Don’t discourage keen investors- CityAM
THERE’S no doubt that foreign buyers are on the hunt for property in London. Yesterday’s three deals alone – Wanda’s Nine Elms investment, Derwent’s sale of its Grosvenor Place stake to Hong Kong hotel giant Peninsula and UBS completing the sale of its Broadgate site to Malaysian investors – are worth a total of almost £900m, much of it a welcome boost for UK developers who are pouring the proceeds back into local projects. The global rush to invest and build in London – particularly from Asia and the Middle East – is a fantastic boost for the capital. Wanda’s new apartment block will bring 267 new flats (and 51 affordable homes) to the city, while Peninsula will make brilliant use of its prime Belgravia site to redevelop the current 1960s office block into a much-needed luxury hotel for business travellers and tourists.

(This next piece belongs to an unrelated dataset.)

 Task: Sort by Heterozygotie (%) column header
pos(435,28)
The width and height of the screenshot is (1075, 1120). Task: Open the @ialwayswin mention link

All this planned construction is great, but there’s one bump in the road that’s stopping this investment boom from really taking off – planning permission.
An application to build the UK’s tallest residential tower in Canary Wharf was deferred earlier this week by Tower Hamlets council, concerned over the height of the building. There’s plenty of prime space up for grabs in London. Let’s not put off developers – foreign or domestic – by making life unnecessarily difficult.